Enfin, l’expérience du télétravail ou travail à distance lors du confinement appelle d’autres remarques :

  • Une réflexion fine sur la pratique du travail social et médico-social en télétravail doit aussi être menée avec les professionnels. Interpellés dans la sphère personnelle que constitue le domicile sur des situations parfois angoissantes, perturbantes, les agents peuvent rapidement le ressentir envahi par des préoccupations professionnelles et il perd alors sa fonction de décompression, de retour à l’apaisement nécessaire à la poursuite de la qualité des interventions auprès des usagers. Pendant le confinement, le domicile était partagé avec les proches qui sont en position de pouvoir entendre le contenu des échanges professionnels : la question du secret professionnel doit avoir une attention particulière. Face aux situations sociales complexes, le devenir du travail pluridisciplinaire, des échanges entre professionnels du social et du médico-social, des réunions doit être central et réfléchi ; la question de la contenance à apporter aux équipes doit être une préoccupation.
  • Des difficultés de travail sont apparues notamment pour les missions comptables, car l’ordinateur portable n’est pas programmé pour recevoir 3 logiciels (GFD seulement alors que besoin de GFI et d’Astre RH) ; de ce fait, le travail se complexifiait et des tâches s’ajoutaient pour les agents en présentiel. Des contraintes importantes se posaient avec l’ordinateur portable : capacité de mémoire insuffisante, impossibilité de brancher une clé USB, impossibilité de paramétrer en « dépannage » une imprimante personnelle ; pour la cartographie et la comptabilité, l’écran est trop petit… Dans certains services, il a été repéré l’absence d’outil pour les réunions techniques et d’équipe : pas d’installation du logiciel Teams. Cette absence d’outil sur certains sites du Pôle Solidarités pour maintenir des réunions en visioconférence a été particulièrement préjudiciable à la possibilité de pouvoir penser, réfléchir, transformer de façon groupale et collective.
    – La dématérialisation des supports de travail doit être généralisée au maximum (cf les difficultés rencontrées à la MDPH par exemple). Le bilan de l’expérimentation, page 11, met en avant cet élément comme une condition favorable à la réussite.
  • Dans certains services où la charge de travail est très forte, tels que les services territoriaux ASE de la DEF, celle-ci, déjà existante habituellement, a été même alourdie au niveau du collectif de travail par le télétravail. La présence du poste de travail à domicile a amené certains agents à s’engager dans une spirale de travail sans fin. Ainsi, pris par la peur de se voir submergés par le flux de courriels à traiter quotidiennement, ils ont été pris dans des cadences infernales, sans plus aucune limite de temps entre activité de travail et vie personnelle (très tôt le matin, tard le soir, week-ends, jours fériés, jours de congés). Le régime de télétravail a pu être pour eux une puissante source d’aliénation supplémentaire et de surtravail.

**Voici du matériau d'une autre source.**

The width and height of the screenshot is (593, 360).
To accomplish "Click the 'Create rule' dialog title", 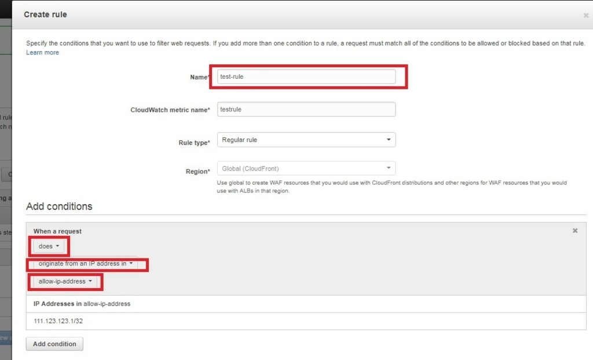I will tap(45, 14).
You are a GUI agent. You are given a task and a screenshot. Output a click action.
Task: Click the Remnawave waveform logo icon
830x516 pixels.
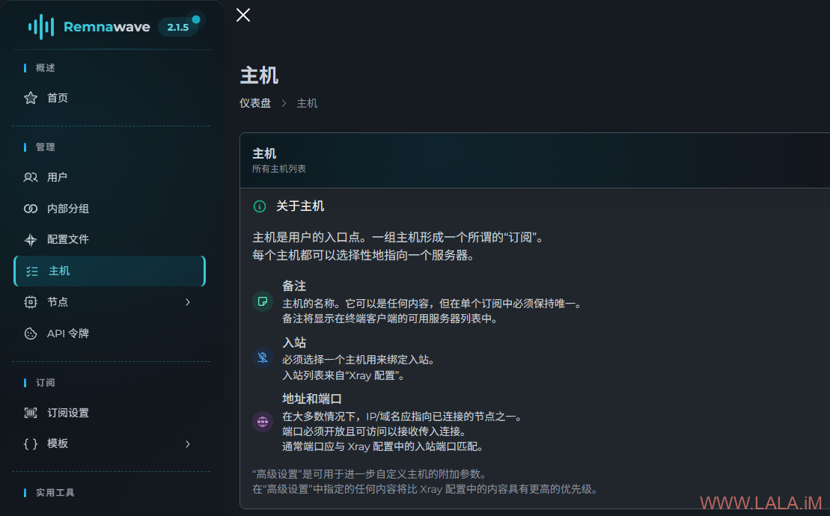(x=41, y=26)
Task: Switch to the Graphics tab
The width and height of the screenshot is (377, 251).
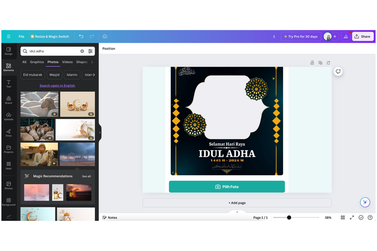Action: click(37, 62)
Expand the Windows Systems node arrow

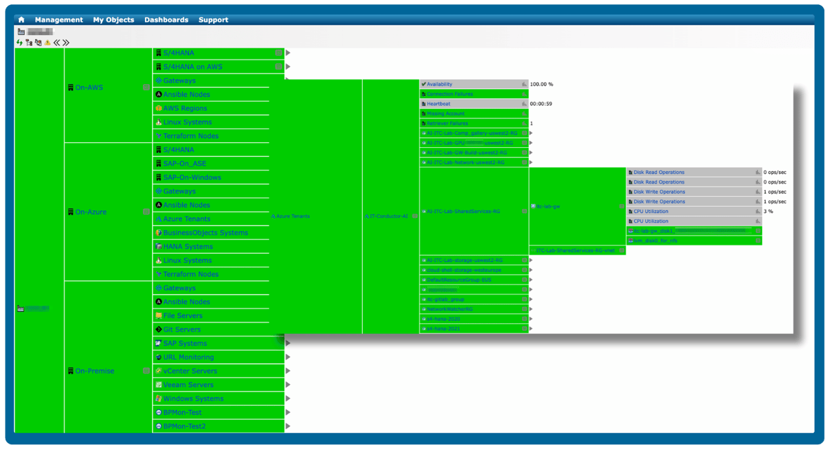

En conclusion nous insisterons sur le fait que le télétravail modifie notablement les conditions de travail et l’organisation du travail des personnels, au sens de l’article 45 du décret modifié 85-603 du 10/06/85, relatif à l’hygiène et à la sécurité du travail ainsi qu’à la médecine professionnelle et préventive dans la Fonction publique territoriale. Par conséquent, le syndicat CGT, conformément à l’article 42 dudit décret, demande une étude d’impacts des réorganisations de travail (et notamment du télétravail) sur les conditions de travail des agents dans toutes les Directions, par un cabinet d’expertise agréé, avec un prisme particulier sur l’évaluation de la charge de travail pour chaque service en régime habituel de travail.

Restant à disposition, nous vous prions de croire, M. Le Président, à l’assurance de notre meilleure considération.